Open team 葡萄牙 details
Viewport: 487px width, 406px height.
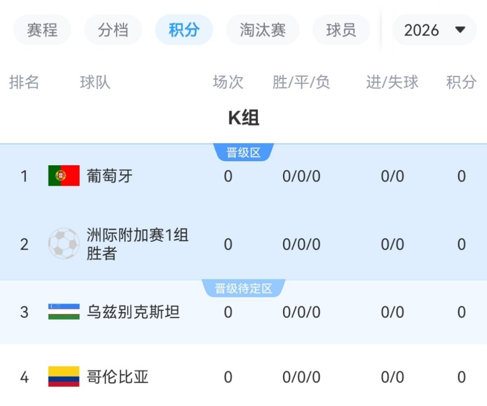(x=110, y=176)
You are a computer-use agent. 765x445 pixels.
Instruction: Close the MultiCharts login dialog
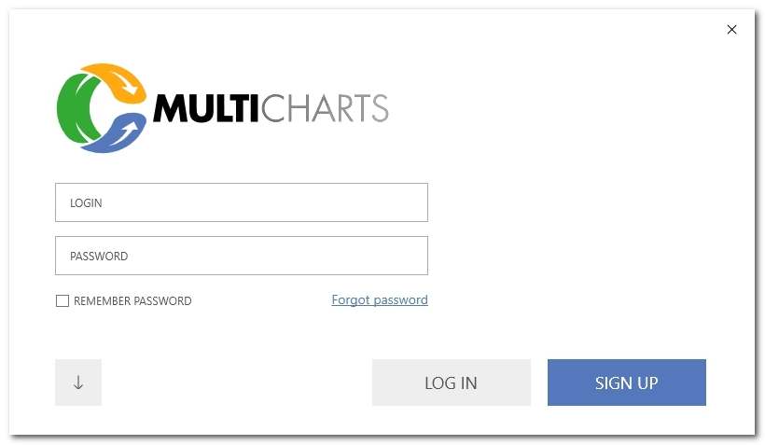(x=731, y=30)

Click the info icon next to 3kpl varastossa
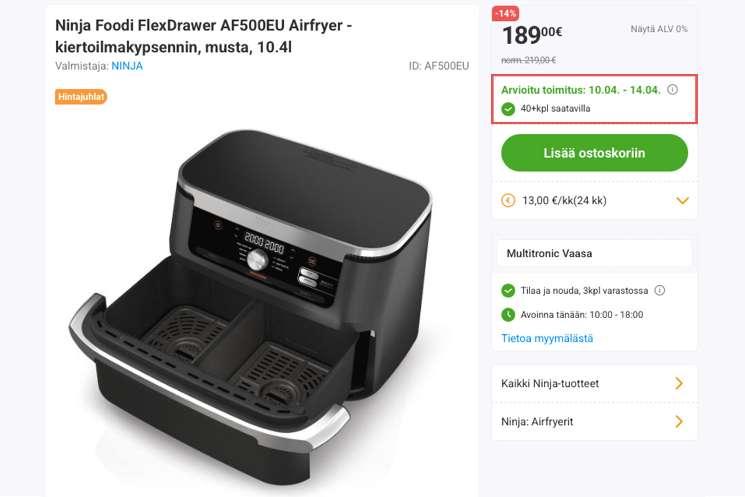[x=660, y=290]
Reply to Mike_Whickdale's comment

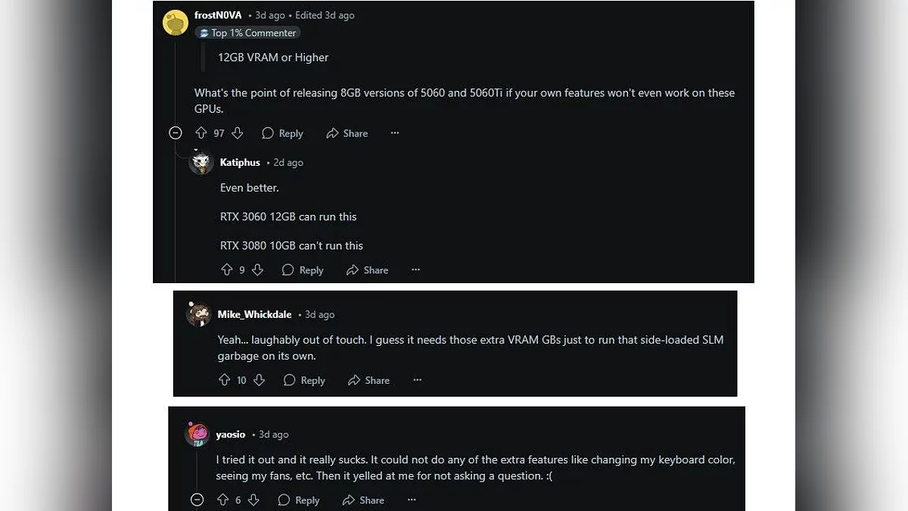304,380
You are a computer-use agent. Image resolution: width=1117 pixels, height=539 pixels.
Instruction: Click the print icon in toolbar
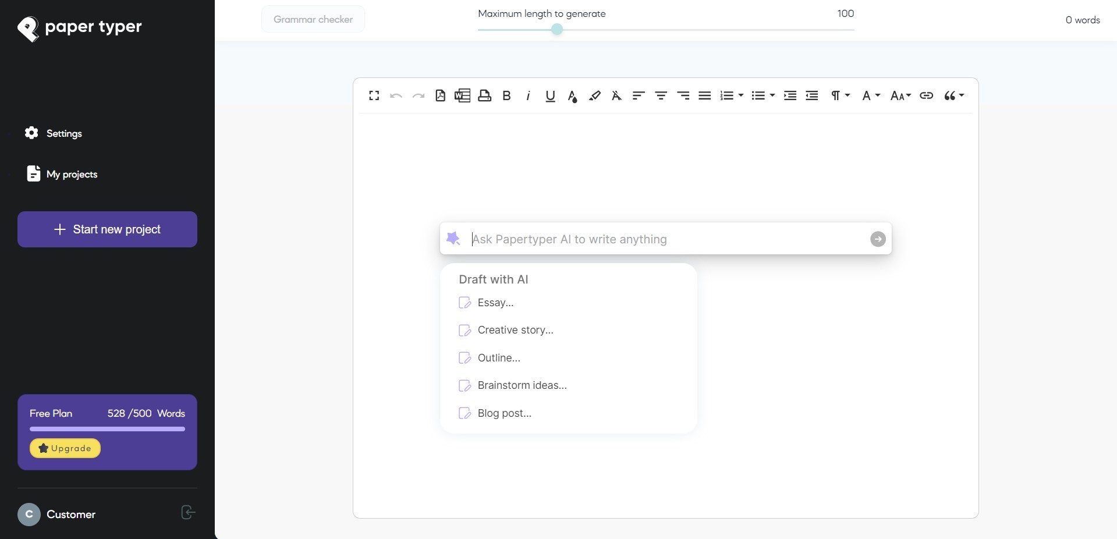(484, 95)
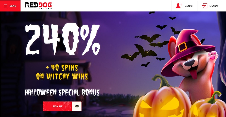Viewport: 226px width, 117px height.
Task: Select the +40 Spins on Witchy Wins text
Action: click(62, 72)
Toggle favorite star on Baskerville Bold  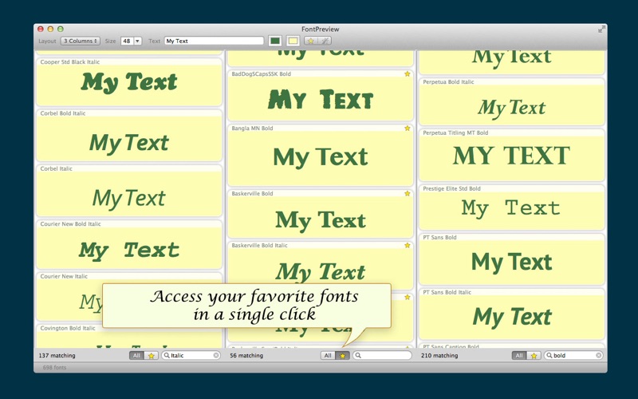[x=407, y=194]
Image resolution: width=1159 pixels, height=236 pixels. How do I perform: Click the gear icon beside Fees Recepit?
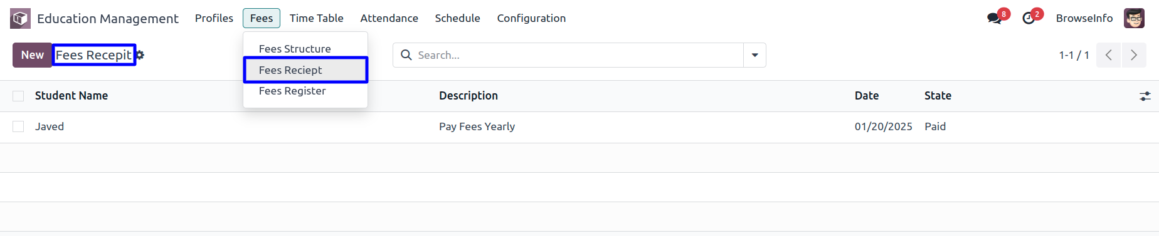[140, 55]
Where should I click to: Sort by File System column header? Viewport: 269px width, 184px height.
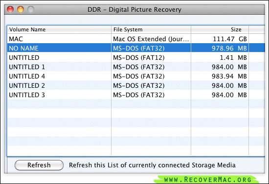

|---|

ACTIVITY — Your answer should be every line above that contains the word "computer".

SOLUTION FOR THIS TASK —
You are a computer-use agent. 765x445 pixels.
You are a computer-use agent. Image resolution: width=1117 pixels, height=539 pixels.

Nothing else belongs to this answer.